Meegaan in de vaart der volkeren

Gerda Blees schrijft in haar column in de Volkskrant over een stadje waarvan marktonderzoek had uitgewezen dat het er klaar voor was om mee te gaan in de vaart der volkeren: een nieuwe verbinding.

“Maar ben ik dan nog niet verbonden, hadden sommige, vaak oudere inwoners van het stadje zich afgevraagd bij het lezen van de folders over de nieuwe verbinding. Ja, hadden de jongeren gezegd, maar met koper. Met koper kan je geen film kijken en tegelijkertijd een online game spelen en videobellen met je kleindochter. Daar heb je glasvezel voor nodig, opa.”

Ik heb dat niet nodig

Ik heb dat niet nodig, hadden de ouderen gezegd, zo beschrijft Blees in haar column in de Volkskrant, ik heb genoeg aan de televisie, maar voor ze waren uitgesproken lag er al een nieuwe folder op hun mat, waarin stond dat hun straat de volgende werkdag aan de beurt was en dat de stoep voor hun huis zou worden opengemaakt omdat dat helaas niet anders kon.

Hoe het toch nodig werd

“Ik vind het niet nodig, herhaalden de ouderen, van wie sommigen nog jong waren, maar veel te klagen hadden ze niet.” In een halve dag was hun stoep weer dicht.

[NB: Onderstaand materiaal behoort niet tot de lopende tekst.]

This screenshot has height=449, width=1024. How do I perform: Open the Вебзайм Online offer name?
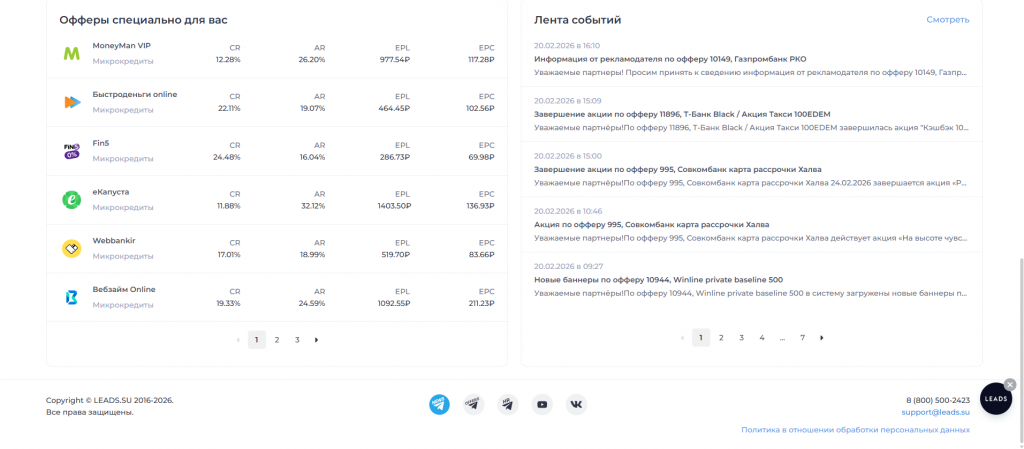pos(124,290)
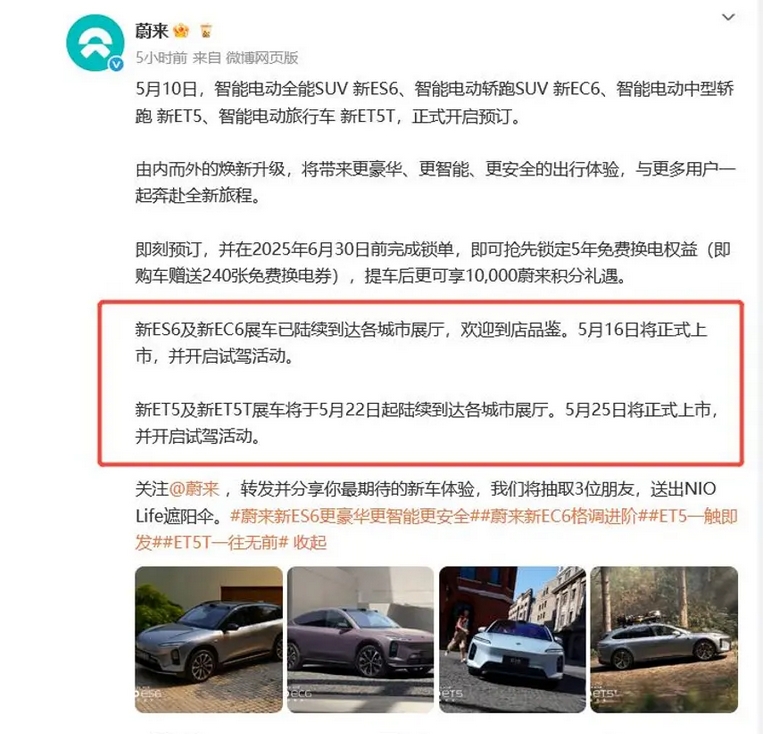The height and width of the screenshot is (734, 764).
Task: Open the 蔚来 account name link
Action: click(x=152, y=31)
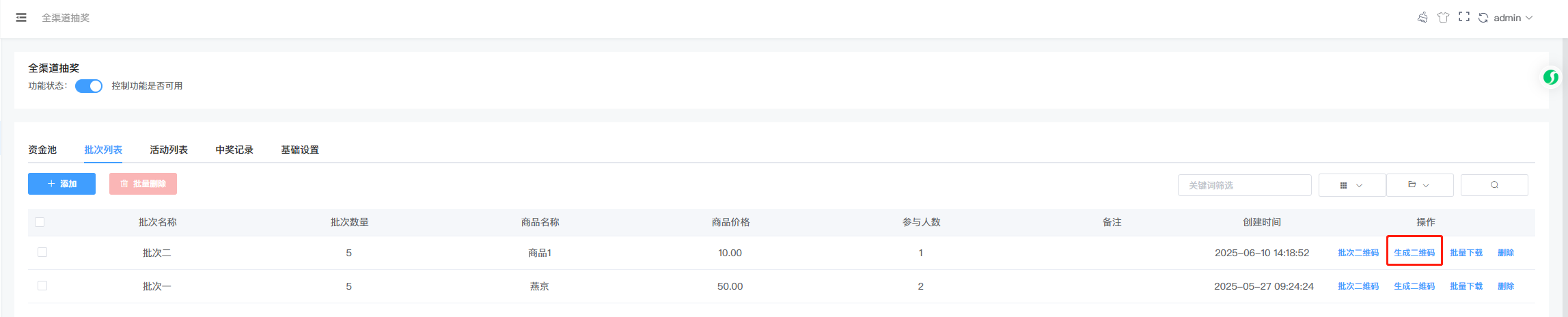Image resolution: width=1568 pixels, height=317 pixels.
Task: Open the admin user dropdown
Action: [1513, 18]
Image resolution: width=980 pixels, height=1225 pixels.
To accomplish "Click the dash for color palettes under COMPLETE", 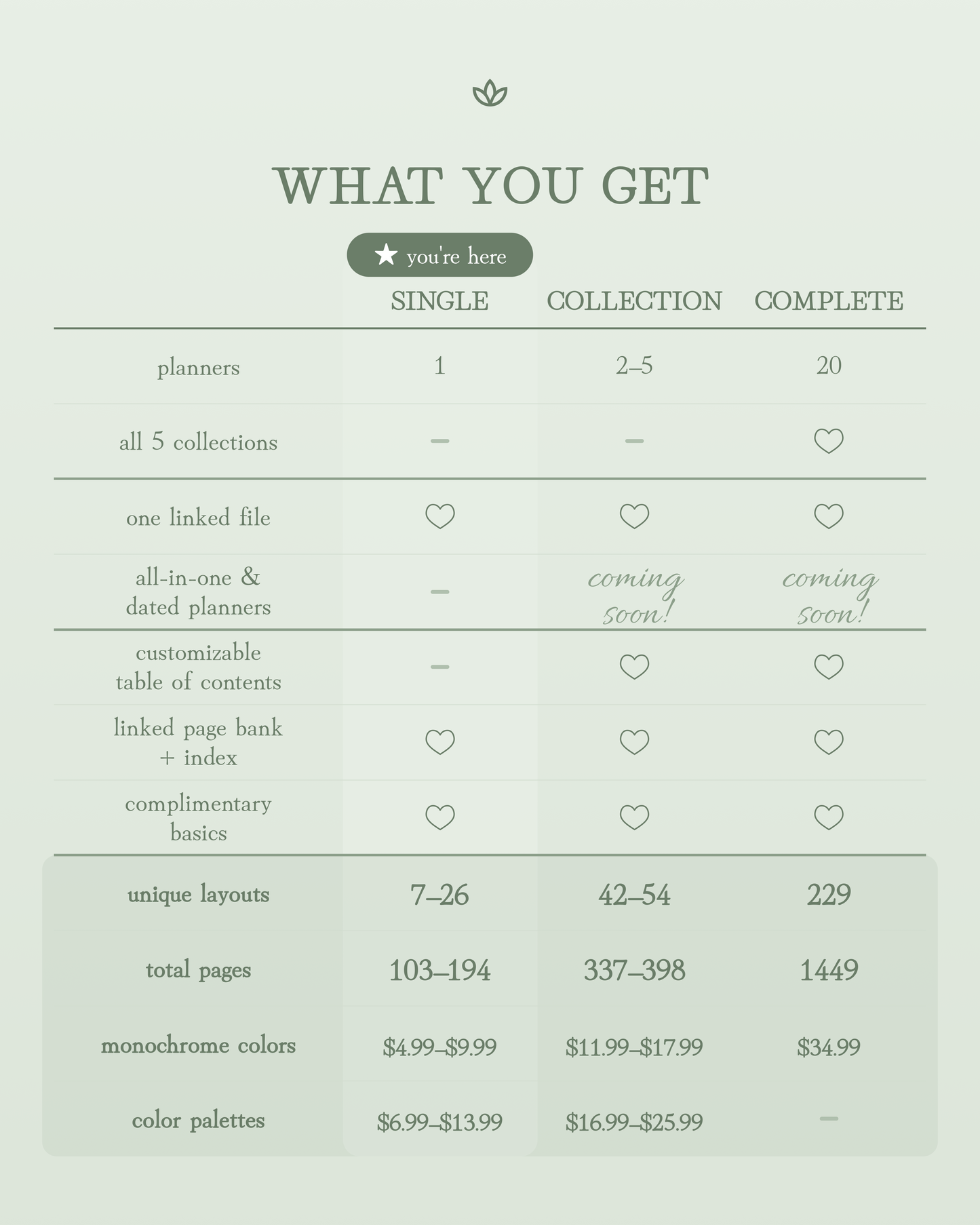I will click(x=829, y=1119).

De mensen in het stadje zouden langzaam, bijna ongemerkt, meegaan in de vaart der volkeren, eerst de enthousiaste seriekijkers en gamespelers, daarna de gezinnen met kinderen die allemaal tegelijk hun huiswerk moesten doen en ten slotte de mensen die het niet nodig vonden, want het zou uiteindelijk toch nodig worden, omdat het kopernetwerk niet snel genoeg meer zou zijn voor gewone activiteiten zoals het regelen van de temperatuur in huis, videobellen met hun kleindochter en het inzien van hun ziekenhuisdossier, en tegen die tijd zou er een nog snellere kabel worden uitgevonden, aldus de Volkskrant-columnist.